1. Field of the Invention
The present invention relates to distributed computing networks, and deals more particularly with programmatic techniques for allocating memory among competing services in a distributed computing environment such that maximum benefit can be realized from the memory allocations (e.g., to improve client response time).
2. Description of the Related Art
The popularity of distributed computing networks and network computing has increased tremendously in recent years, due in large part to growing business and consumer use of the public Internet and the subset thereof known as the “World Wide Web” (or simply “Web”). Other types of distributed computing networks, such as corporate intranets and extranets, are also increasingly popular. As solutions providers focus on delivering improved Web-based computing, many of the solutions which are developed are adaptable to other distributed computing environments. Thus, references herein to the Internet and Web are for purposes of illustration and not of limitation.
Whereas the early Internet served primarily as a distributed file system in which human users could request delivery of already-generated static documents, the trend in recent years has been to add more and more dynamic and personalized aspects into the content that is served to requesters. However, many dynamically-generated documents also include static content, such as forms, graphic images, sound files, and other types of embedded objects. (Thus, discussions herein are primarily in terms of already-generated static content, but apply equivalently to static content which is incorporated into dynamically-generated documents or other types of dynamically-generated content.)

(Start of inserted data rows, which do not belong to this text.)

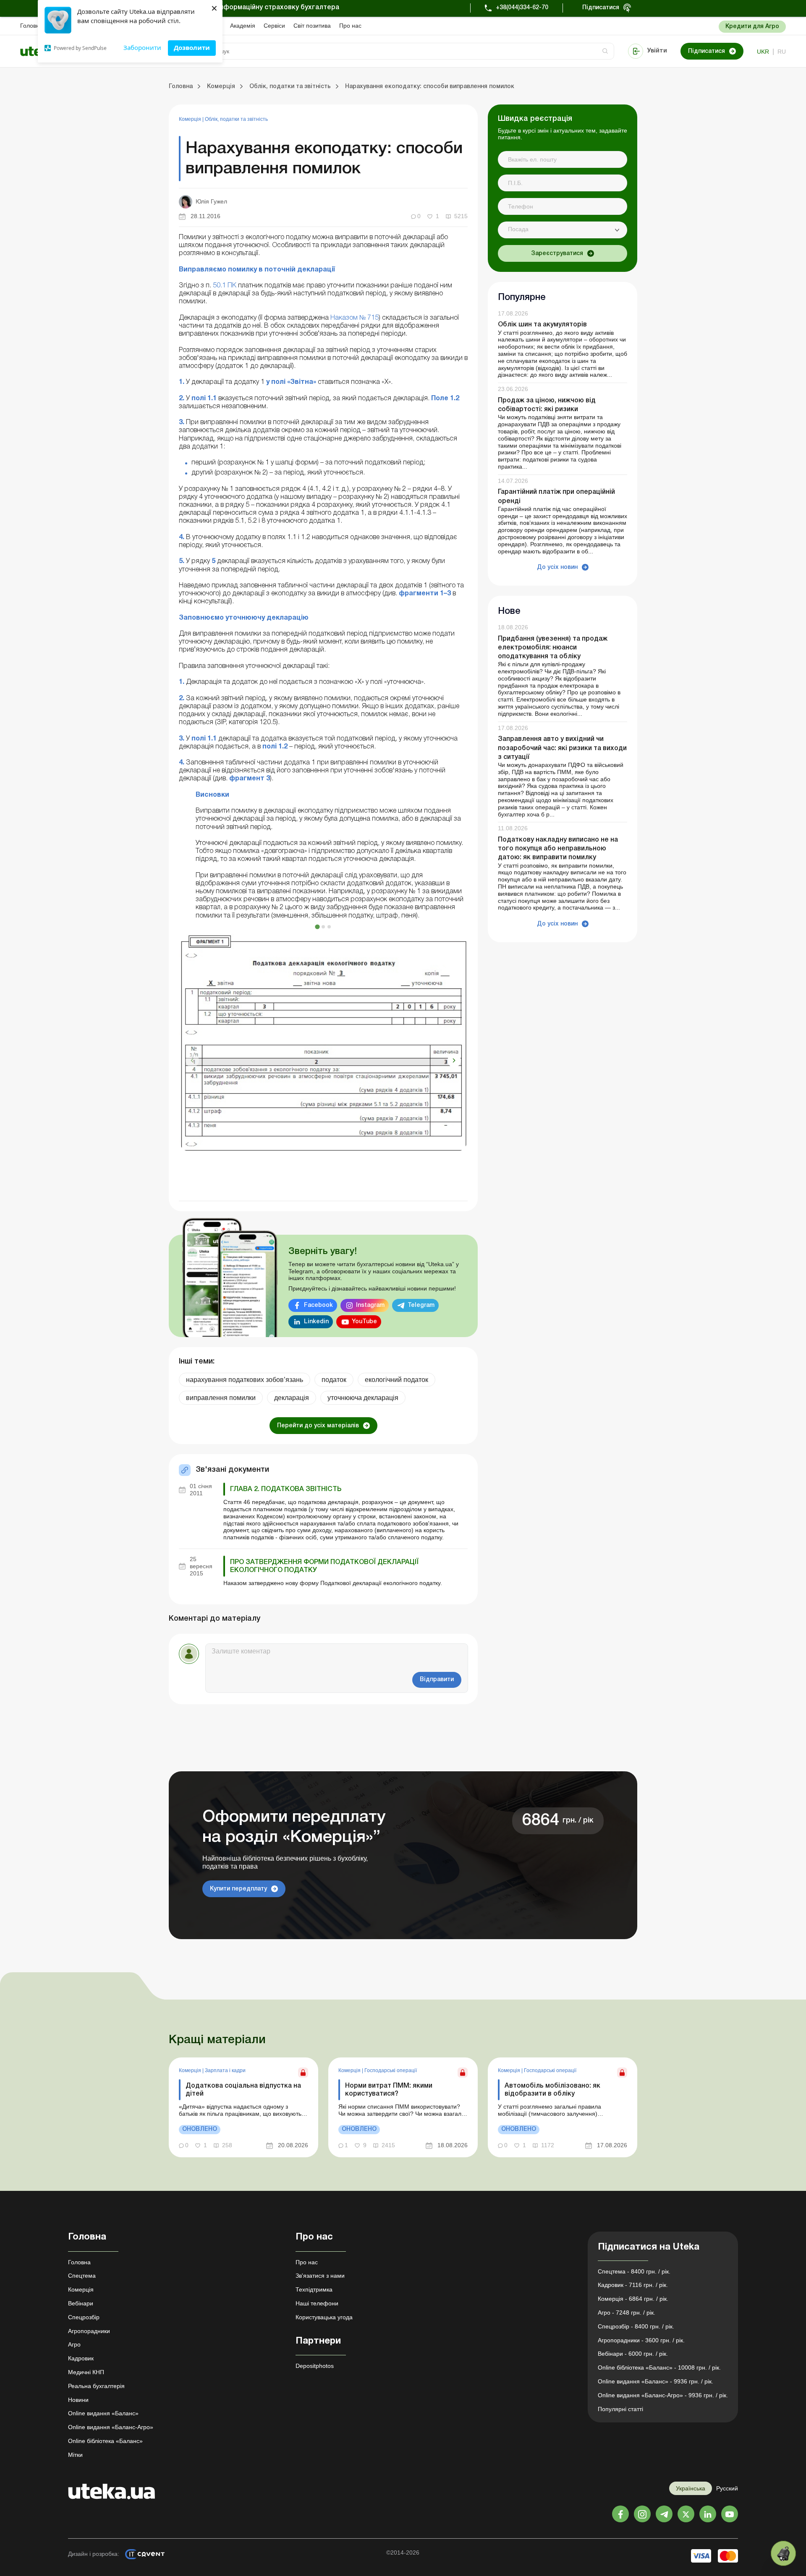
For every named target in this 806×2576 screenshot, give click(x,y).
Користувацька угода (324, 2317)
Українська (690, 2488)
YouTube (364, 1322)
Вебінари (80, 2303)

The number of objects involved in servicing a content request may range from a single stored object to a relatively large number of objects (often, on the order of tens of objects). (The terms “stored object” and “object” are used interchangeably herein to refer to an object or file which is stored on a storage medium—or which may, in some cases, be distributed across more than one storage medium. It should be noted that references herein to objects are not to be construed as limiting the present invention to the field of object-oriented programming. Furthermore, the term “content” as used herein is intended to be synonymous with one or more objects or files unless the reference context indicates otherwise.)
While some content requests are generated programmatically, many content requests have a human user waiting for a response. Returning responses quickly and efficiently can therefore be critical to user satisfaction and to the overall success of a Web site.
In a Web hosting or service provider environment where a number of services are hosted, the hosted services are in competition for the scarce (i.e., limited) resources that are available, such as central processing unit (“CPU”) time, storage resources, and memory. It is desirable to tune the system so that each hosted service has an appropriate amount of access to those resources, enabling the collection of services as a whole to offer optimal response time to their users. When allocating memory amongst the services to use for cache space, it is therefore desirable to determine which service(s) will benefit most from this resource allocation.
As is well known in the art, caching reduces the number of requests that reach the Web servers, thereby improving response time (and also reducing processing load on devices upstream from the cache). When content cannot be served from cache, the content requests come to a Web server. This is commonly referred to as a “cache miss”, whereas finding content that can be served from cache is referred to as a “cache hit”.
A “cache hit ratio” is defined as the number of references to objects in the cache, divided by the total number of references for all objects. (For purposes of the present invention, cache hit ratios are preferably expressed in terms of each particular service offered by the Web hosting environment.) Typical cache replacement algorithms seek to maximize the cache hit ratio (with perhaps some caveats for considering the cost of replacing some cached objects, and balancing this cost against the improvements in the cache hit ratio).
Response time is longer for objects that have a cache miss, due to the added cost of retrieving the object from storage. If the cache hit ratio for a particular service “S” is low (i.e., there are a large number of cache misses), relative to the other hosted services, it may be desirable to allocate more memory for caching the objects of service S, to thereby reduce the response time for servicing S's client requests.
Accordingly, what is needed are improved techniques for allocating memory for cache storage space among competing services in a distributed computing environment.